NewsMiddle EastA meeting between Sisi and Erdogan planned after the elections in Turkey

A meeting between Sisi and Erdogan planned after the elections in Turkey

Published on : 03/19/2023 – 16:46

During a visit to Cairo on Saturday, the Turkish Foreign Minister announced an upcoming meeting between the Turkish presidents, Recep Tayyip Erdogan, and Egyptian, Abdel Fattah al-Sissi, “after the Turkish elections”.

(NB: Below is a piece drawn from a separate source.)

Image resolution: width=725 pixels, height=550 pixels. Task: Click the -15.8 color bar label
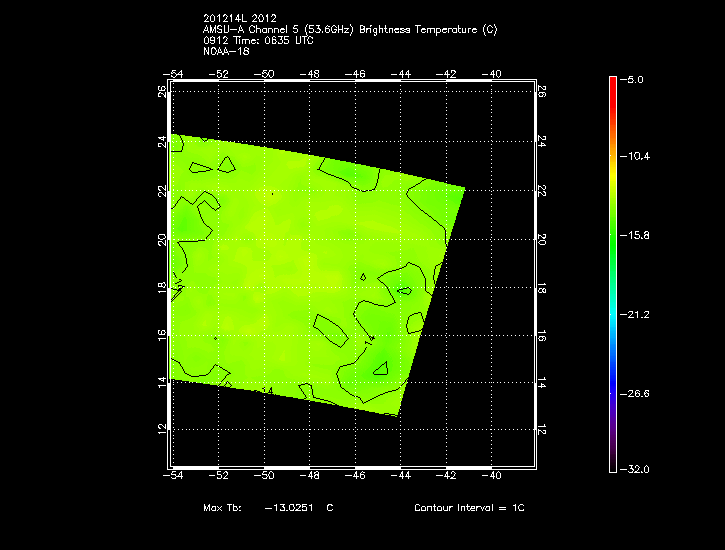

Towards the end of a decade of diplomatic estrangement between Turkey and Egypt? In any case, this is the stated objective at the press conference held in Cairo on Saturday March 18, between Egyptian Foreign Minister Sameh Choukri and his Turkish counterpart Mevlüt Çavuşoğlu.

The latter said “want to restore diplomatic relations between the two countries at the highest level”, explaining that it “is possible that we will disagree in the future but we will do everything to avoid breaking our relations again” .

Sameh Choukri confirmed to him the existence of “a political will emanating from the presidents of the two countries (…) aimed at normalizing their relations”.

Erdogan-Sisi meeting

During the press conference, Mevlüt Çavuşoğlu assured that “after the Turkish elections”, including the presidential one scheduled for May 14, “our president (Recep Tayyip Erdogan) will meet President Sissi”.

“We have opened a new page in our relations with Egypt, with whom we have deep ties”, indicated on Twitter the Turkish Minister.

The United States, for its part, “welcomed” this visit, “an important step for the stability and prosperity of the region” declared, on Saturday, on Twitter, the national security adviser of the White House, Jake Sullivan.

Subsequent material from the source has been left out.